We examined outcomes of haploidentical hematopoietic cell transplantation (haplo-HCT) using T-cell receptor αβ (TCRαβ)/CD19-depleted grafts (TCR group, 14 patients) in children with hemoglobinopathies. Patients received a preparative regimen consisting of busulfan, thiotepa, cyclophosphamide, and antithymocyte globulin preceded by fludarabine, hydroxyurea, and azathioprine. The median follow-up among surviving patients was 3.9 years. The 5-year probabilities of overall survival (OS) and disease-free survival (DFS) were 84% and 69%, respectively. The incidence of graft failure was 14%. We compared outcomes to a historical group of 40 patients with hemoglobinopathies who received CD34-selected grafts (CD34 group). The median follow-up of surviving patients for the CD34 group was 7.5 years. The 5-year probabilities of OS and DFS were 78% and 39%, respectively. The CD34 group had a significantly higher incidence of graft failure (45%) than the TCR group (14%) ( = .048). The incidences of grades 2 to 4 acute graft-versus-host disease (GVHD) in the TCR and CD34 groups were 28% and 29%, respectively, and 21% and 10% ( = .1), respectively, for extensive chronic GVHD. Viral reactivation was common in both groups. The overall incidence of posttransplant lymphoproliferative disorders for the entire group was 16%. Among all patients, 5 developed autoimmune hemolytic anemia or thrombocytopenia, with the overall cumulative incidence of 11%. The 2 groups showed suboptimal CD4 recovery within the first 6 months of transplantation with no significant difference between groups. These data demonstrate that TCRαβ/CD19-depleted grafts are associated with a reduced incidence of graft failure, but delayed immune reconstitution and associated morbidity and mortality remain a significant challenge.
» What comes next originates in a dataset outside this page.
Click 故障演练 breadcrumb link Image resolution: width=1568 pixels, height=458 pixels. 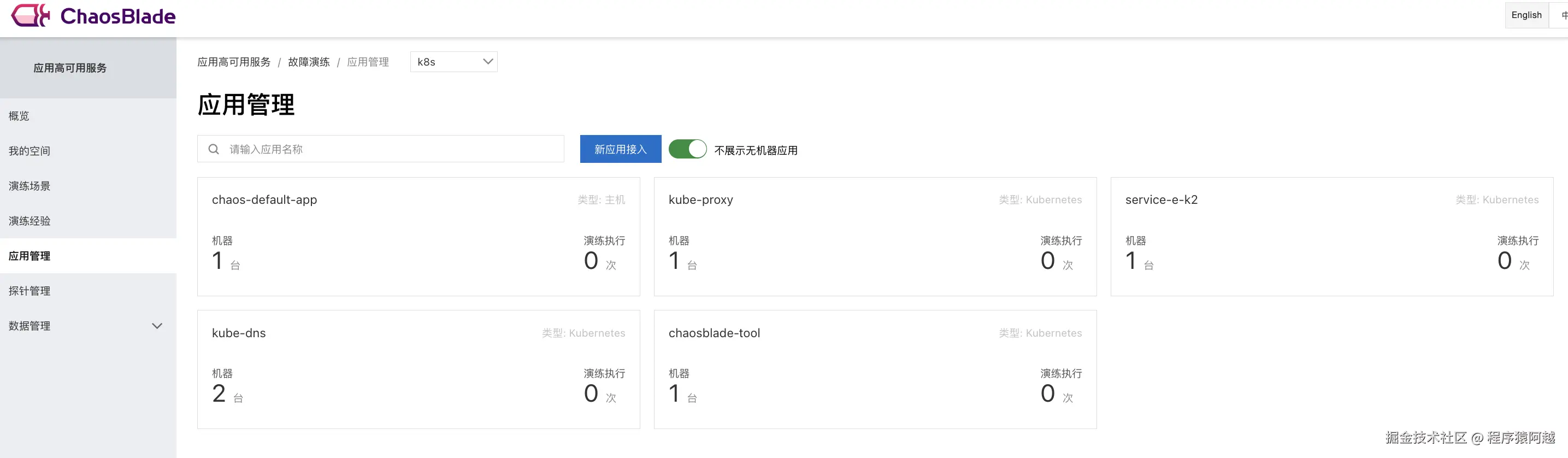point(309,62)
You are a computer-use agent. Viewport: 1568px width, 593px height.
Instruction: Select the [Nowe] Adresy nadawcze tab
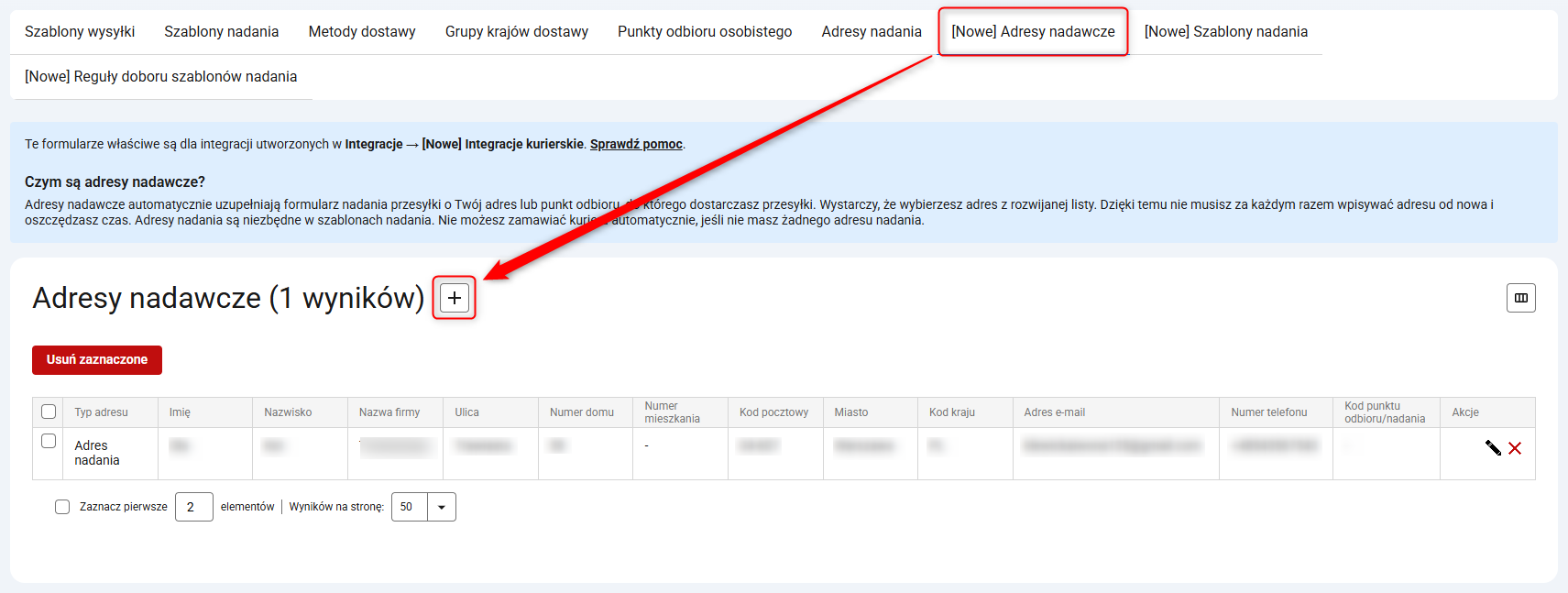pyautogui.click(x=1033, y=32)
我们研究了采用 T 细胞受体 αβ(TCRαβ)/CD19 耗竭移植物(TCR 组,14 例)进行同种异体造血细胞移植(haplo-HCT)在患有血红蛋白病儿童中的结果。患者接受了包含白消安、噻替哌、环磷酰胺和抗胸腺细胞球蛋白的预处理方案,此前还接受了氟达拉滨、羟基脲和硫唑嘌呤。存活患者的中位随访时间为 3.9 年。5 年总生存率(OS)和无病生存率(DFS)分别为 84%和 69%。移植物失败的发生率为 14%。我们将结果与接受 CD34 选择移植物(CD34 组)的 40 例血红蛋白病患者的历史组进行了比较。CD34 组存活患者的中位随访时间为 7.5 年。5 年 OS 和 DFS 的概率分别为 78%和 39%。与 TCR 组(14%)相比,CD34 组的移植物失败发生率(45%)显著更高( =.048)。TCR 和 CD34 组 2 至 4 级急性移植物抗宿主病(GVHD)的发生率分别为 28%和 29%,广泛慢性 GVHD 的发生率分别为 21%和 10%( =.1)。两组均常见病毒再激活。整个组移植后淋巴增殖性疾病的总发生率为 16%。在所有患者中,有 5 例发生自身免疫性溶血性贫血或血小板减少症,总累积发生率为 11%。两组在移植后前 6 个月内 CD4 恢复均不理想,但两组之间无显著差异。这些数据表明,TCRαβ/CD19 耗竭移植物与降低移植物失败发生率相关,但延迟的免疫重建以及相关发病率和死亡率仍然是一个重大挑战。